To some people, smart speakers have become an annoyance and potential security concern rather than a quick way to find out the weather forecast or play a song request. Alexa’s detractors might be able to take some small solace in recent market research from Omdia that suggests the growth of smart speakers is starting to level off, at least in North America.
According to the latest smart speaker report from Omdia, smart speaker shipments are forecast to grow at a miniscule compound annual growth rate (CAGR) of 1.3% from 2021 to 2026 in North America, compared to 118% from 2014 to 2021.
More specifically, Omdia forecasts annual speaker shipments for Amazon to exhibit a negative -3.2% CAGR in North America through 2026, with Google smart speaker growing at 0.2%. By contrast, Apple smart speakers are forecast to grow at a CAGR of 11.7%, but that growth is skewed by the projected release of a new smart speaker.
"Smart speakers have become ubiquitous in the US. In fact, the price point of many smart speakers today means price isn't the barrier to further adoption," said Blake Kozak, Senior Principal Analyst for smart home at Omdia, in a statement. "If a consumer wants a smart speaker, obtaining one shouldn't be a problem assuming a broadband connection is present."
Kozak added that the saturation point is largely due to Amazon, which in 2021 had an estimated installed base of 110M speakers across North America, nearly double the installed base of Google. Kozak believes that since many households already have multiple smart speakers, consumers are starting to pull back.
What’s saving the smart speaker market is growth abroad. According to Omdia global smart speaker revenue reached $13B in 2021, with unit shipments of 190 million. The firm projects unit shipments reach 273 million by 2026, a CAGR of 7.5%.
According to Omdia, the Asia market accounted for the highest number of smart speaker shipments in 2021, at 113 million units, followed by North America with 52M shipments. Three Chinese smart speaker brandsꟷ Alibaba, Baidu, and Xiaomiꟷcombined to represent 52% of global smart speaker shipments in 2021, the firm said.
In the long-term, the use of Alexa and other general-use smart speakers may fade for some tasks, as consumer electronics companies incorporate voice assistant technology into TVs, set top boxes (STBs), appliances, and over-the-top (OTT) devices with built-in microphones. In fact, Omdia’s Kozak noted that the trend toward narrower use cases will allow the improvement of natural language understanding (NLU) beyond general-use smart speakers. For instance, Sonos announced its voice assistant will become available in June, with a dedicated assistant that only controls speakers and works without the cloud.
Healthcare Key Market
The trend that will save the smart speaker market is the technology’s increasing use in healthcare services. According to Omdia, chatbots and SMS are already part of healthcare providers' strategy, and smart speakers are another modality to provide services. For example, transcription could be part of the healthcare services, with a patient talking to a smart speaker about how they are feeling. That conversation would need to be accurately transcribed to be added to a health record.

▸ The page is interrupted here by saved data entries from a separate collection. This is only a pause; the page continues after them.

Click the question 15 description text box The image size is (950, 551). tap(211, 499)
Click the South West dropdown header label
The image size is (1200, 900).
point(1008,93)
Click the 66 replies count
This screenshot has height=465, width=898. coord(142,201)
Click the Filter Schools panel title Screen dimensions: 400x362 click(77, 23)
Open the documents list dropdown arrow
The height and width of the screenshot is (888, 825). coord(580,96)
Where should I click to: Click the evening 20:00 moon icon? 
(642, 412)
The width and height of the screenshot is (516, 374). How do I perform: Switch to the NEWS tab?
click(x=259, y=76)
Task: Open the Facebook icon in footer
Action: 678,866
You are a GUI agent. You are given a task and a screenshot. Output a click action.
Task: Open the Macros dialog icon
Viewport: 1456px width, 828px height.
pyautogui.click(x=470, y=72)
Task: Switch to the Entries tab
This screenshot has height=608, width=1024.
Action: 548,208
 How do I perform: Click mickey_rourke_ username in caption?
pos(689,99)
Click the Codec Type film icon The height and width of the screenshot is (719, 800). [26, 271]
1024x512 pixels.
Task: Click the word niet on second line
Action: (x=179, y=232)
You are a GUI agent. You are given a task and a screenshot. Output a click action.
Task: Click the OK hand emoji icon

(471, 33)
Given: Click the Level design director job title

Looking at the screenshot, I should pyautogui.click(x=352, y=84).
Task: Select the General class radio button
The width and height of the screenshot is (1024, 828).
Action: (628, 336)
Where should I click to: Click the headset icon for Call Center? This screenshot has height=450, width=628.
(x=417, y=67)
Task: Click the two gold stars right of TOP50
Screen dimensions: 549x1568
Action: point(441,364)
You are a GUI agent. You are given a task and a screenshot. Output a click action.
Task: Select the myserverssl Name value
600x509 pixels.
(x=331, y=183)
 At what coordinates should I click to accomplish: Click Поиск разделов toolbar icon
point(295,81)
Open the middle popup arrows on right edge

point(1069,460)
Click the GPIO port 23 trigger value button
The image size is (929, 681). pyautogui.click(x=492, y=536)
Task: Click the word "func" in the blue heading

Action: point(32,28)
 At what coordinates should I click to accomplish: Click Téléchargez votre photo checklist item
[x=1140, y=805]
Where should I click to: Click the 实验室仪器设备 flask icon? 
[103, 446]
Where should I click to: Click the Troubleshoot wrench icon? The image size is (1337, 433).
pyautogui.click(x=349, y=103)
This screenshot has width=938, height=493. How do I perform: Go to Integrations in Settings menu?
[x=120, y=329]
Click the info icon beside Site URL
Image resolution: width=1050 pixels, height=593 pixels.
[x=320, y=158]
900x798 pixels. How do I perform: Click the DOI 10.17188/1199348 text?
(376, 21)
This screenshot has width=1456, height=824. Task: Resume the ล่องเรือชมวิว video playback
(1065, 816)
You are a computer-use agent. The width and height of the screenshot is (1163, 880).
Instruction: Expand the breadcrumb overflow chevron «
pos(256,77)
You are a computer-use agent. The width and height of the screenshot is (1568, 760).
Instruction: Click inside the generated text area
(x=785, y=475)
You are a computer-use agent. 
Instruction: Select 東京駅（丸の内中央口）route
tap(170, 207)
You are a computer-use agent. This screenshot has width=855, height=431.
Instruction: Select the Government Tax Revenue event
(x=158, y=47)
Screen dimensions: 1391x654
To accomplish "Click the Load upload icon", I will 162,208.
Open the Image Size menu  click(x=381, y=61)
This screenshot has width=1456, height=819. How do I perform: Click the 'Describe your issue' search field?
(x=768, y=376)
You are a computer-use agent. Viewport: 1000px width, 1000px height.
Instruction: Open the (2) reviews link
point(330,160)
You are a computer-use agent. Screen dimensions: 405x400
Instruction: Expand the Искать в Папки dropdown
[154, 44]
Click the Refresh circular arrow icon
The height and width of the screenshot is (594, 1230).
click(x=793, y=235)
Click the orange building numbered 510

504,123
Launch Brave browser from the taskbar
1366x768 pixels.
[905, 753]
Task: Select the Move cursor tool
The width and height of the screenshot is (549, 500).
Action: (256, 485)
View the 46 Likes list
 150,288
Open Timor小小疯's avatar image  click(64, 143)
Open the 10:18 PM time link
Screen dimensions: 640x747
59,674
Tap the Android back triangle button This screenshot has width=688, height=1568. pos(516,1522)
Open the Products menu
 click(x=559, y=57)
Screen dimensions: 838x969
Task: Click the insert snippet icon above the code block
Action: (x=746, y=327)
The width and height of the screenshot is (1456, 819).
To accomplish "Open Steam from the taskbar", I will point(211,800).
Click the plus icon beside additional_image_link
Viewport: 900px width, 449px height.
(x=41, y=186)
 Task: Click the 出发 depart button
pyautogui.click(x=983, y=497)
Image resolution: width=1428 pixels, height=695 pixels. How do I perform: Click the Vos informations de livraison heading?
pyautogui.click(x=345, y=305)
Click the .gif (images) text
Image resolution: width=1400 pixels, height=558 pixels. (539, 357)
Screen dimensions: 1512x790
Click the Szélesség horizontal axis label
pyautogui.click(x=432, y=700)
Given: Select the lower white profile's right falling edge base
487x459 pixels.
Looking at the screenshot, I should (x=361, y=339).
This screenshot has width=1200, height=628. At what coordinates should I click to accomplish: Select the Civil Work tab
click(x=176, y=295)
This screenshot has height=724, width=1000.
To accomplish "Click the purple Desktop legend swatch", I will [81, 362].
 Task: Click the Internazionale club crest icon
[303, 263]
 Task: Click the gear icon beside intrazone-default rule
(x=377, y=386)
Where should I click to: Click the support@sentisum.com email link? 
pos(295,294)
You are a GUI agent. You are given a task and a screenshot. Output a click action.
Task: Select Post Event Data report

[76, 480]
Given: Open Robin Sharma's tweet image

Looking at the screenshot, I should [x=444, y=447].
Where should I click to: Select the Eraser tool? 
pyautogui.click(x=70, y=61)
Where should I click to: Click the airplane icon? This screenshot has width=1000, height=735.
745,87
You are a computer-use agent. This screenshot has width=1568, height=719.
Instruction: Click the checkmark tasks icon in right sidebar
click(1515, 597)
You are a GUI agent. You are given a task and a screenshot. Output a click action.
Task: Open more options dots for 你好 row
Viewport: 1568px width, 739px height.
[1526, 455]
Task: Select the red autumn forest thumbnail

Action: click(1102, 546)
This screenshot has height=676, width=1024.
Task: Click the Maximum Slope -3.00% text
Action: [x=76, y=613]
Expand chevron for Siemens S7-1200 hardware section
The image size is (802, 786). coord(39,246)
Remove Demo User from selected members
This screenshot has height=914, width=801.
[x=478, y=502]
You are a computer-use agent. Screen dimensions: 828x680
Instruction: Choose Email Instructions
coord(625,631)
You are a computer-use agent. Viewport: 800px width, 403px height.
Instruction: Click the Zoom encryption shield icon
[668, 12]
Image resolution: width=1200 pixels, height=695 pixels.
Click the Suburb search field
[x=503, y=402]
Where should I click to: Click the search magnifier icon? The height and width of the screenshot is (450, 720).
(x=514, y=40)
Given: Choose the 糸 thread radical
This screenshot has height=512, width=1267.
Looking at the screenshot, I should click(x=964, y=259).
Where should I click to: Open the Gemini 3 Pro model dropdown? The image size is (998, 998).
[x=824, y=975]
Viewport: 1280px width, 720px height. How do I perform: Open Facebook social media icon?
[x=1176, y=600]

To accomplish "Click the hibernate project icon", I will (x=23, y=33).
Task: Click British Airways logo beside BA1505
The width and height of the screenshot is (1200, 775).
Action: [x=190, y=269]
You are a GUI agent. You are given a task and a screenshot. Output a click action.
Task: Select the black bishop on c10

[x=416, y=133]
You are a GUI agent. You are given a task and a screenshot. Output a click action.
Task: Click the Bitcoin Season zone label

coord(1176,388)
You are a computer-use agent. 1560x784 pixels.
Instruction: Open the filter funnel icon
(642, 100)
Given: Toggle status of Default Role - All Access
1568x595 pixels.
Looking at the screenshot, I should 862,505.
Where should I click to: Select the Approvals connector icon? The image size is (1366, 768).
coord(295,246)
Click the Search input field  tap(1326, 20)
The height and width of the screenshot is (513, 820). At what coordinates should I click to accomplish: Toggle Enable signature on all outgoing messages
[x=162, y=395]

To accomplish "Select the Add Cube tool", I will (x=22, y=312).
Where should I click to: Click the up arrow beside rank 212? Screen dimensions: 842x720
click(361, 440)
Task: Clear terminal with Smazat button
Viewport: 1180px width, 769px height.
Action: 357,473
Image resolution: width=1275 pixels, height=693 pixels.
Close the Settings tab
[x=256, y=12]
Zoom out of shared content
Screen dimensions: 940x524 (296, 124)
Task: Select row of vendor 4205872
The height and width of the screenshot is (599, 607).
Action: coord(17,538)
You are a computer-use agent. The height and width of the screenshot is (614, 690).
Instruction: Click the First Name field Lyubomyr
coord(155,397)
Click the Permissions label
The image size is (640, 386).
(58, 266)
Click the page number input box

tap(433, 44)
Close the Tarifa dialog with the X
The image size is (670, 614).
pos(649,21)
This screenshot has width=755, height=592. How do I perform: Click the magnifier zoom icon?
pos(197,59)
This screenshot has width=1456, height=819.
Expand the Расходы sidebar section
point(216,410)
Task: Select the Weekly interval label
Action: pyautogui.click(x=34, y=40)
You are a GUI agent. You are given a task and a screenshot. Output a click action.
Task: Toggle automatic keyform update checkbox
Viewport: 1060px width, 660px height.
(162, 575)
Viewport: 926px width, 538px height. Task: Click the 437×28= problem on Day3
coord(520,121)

Kozak expects the growing trend toward digital healthcare to give new life to smart speakers, as they help healthcare providers administer services outside of the traditional clinical environment.
"The smart speaker era is coming to an end, but the usefulness of these devices can be prolonged with the introduction of new use cases like healthcare," Kozak said. "Although the smart speaker itself will soon begin to fade, voice assistant technology will continue to play a significant role in smart homes. But instead of residing mostly in speakers, the technology will find its way into other devices in the home and will be blended with enterprise use cases."